Negative publicity started surrounding the team before training camp even began. In late August, Jeremy Swayman made public comments on the "Shut Up Mark podcast" about experiencing resentment towards a 2023 arbitration process (filed by the player), knowing his comparables, and not wanting to ruin the goalie market when discussing his ongoing contract negotiation with the Bruins.
Now on the surface, there was nothing wrong with Swayman's comments - other than the fact it was kind of organizational taboo for a Bruin player to openly be discussing team business for the public to consume. The result, was that talking heads around the city began 'souring' on the player, and driving a narrative that Swayman wants more than he's worth.
Then information of Boston's initial 4-year, $6.2M offer to Swayman was leaked to Ryan Whitney of the"Spittin' Chiclets podcast", and Whitney went on to mention he had heard that Boston hadn't returned a phone call to Swayman's camp in 3.5 weeks.
This information was likely leaked from someone in the player's camp and it didn't show the Bruins in a good light - add to that, Whitney's platform is the biggest hockey podcast in the world.
Needless to say, the Bruins were eager to respond when they had the chance during a pre-season press conference. Avoiding Whitney's rumored report of Boston's initial offer, GM Don Sweeney denounced claims of not returning phone calls saying the nature of that report was "bullshit", and even threw an unnecessary verbal jab at Spittin' Chiclets in the process - referring to the beloved show as the "Spitting Up On Yourself podcast".
Team President Cam Neely then followed that up in managements next media availability saying - when asked about why a Swayman contract hadn't been signed yet - that he can "think of $64M reasons" why he'd be playing right now.
For an organization that historically holds their cards tight to their chest, it was an uncharacteristic, and complete unravelling of emotions that turned into a Soap opera for the hockey world to see. Players who were at training camp - had to hear their teams name (indirectly themselves by association) dragged through the mud during a negotiation that they had nothing to do with.
Eventually Swayman signed an 8-year, $66M deal with the Bruins right before the start of the regular season - but there's no doubt that the drama that ensued in weeks prior left a lingering dark energy over the team. Combine that with a lack-luster training camp, some new-to-the-organization players experiencing injury set-backs, and some key returning players recovering from off-season surgery's, and ailments - Boston simply wasn't ready to go on opening night, and hasn't been ready to go at all this year.
In the wake of Montgomery's firing, players have been taking accountability for their underperformances both as a team, and as individuals. Swayman, Charlie McAvoy, David Pastrnak, Brad Marchand, and Elias Lindholm all acknowledged their compete, and details have to come way up going forward, and that they need to reestablish the culture of Boston Bruins hockey.

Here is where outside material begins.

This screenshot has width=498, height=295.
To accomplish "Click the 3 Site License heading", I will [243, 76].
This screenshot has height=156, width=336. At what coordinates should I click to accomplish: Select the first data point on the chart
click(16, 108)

It's encouraging that they're saying the right things, but until they show it on the ice - it's all lip service. The fact of the matter is that Bruce Cassidy, and Montgomery were both among the most successful NHL coaches during their respective tenures in Boston - and they were both relived of their coaching duties just 2.5 years apart. That's an inditement on the players, and the mutual leaders that have spanned across multiple strong coaches with opposite coaching styles.

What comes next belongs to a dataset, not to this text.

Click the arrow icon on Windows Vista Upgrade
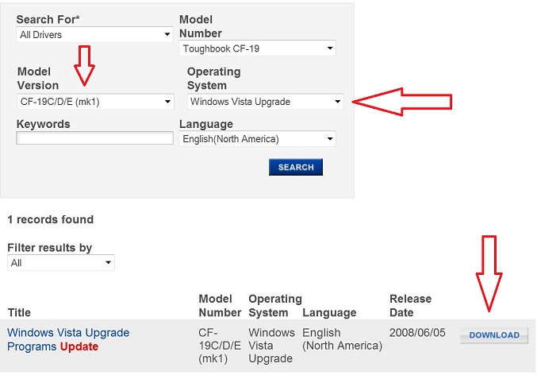The height and width of the screenshot is (379, 537). [337, 102]
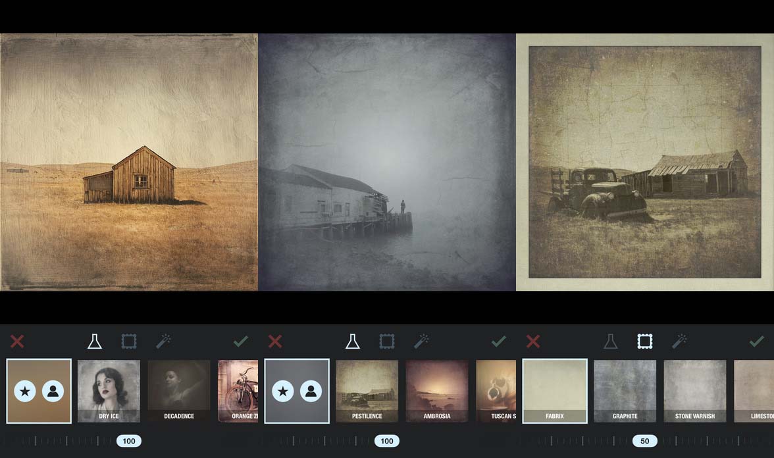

Fortunately for the Bruins, Joe Sacco has been on the Bruins coaching staff since 2014. He worked under Claude Julien for two seasons, Cassidy for six, and Montgomery for two-plus. He's seen what makes the team successful on and off the ice under different coaching leadership and has an institutional knowledge that only time can create. His personality appears to be quiet but up-front, honest, and unafraid to "tell it like it is".
Is Sacco the caffeine the Bruins need right now to wake up with 62-games remaining? Or do the Bruins' problems run much deeper than a coaching change?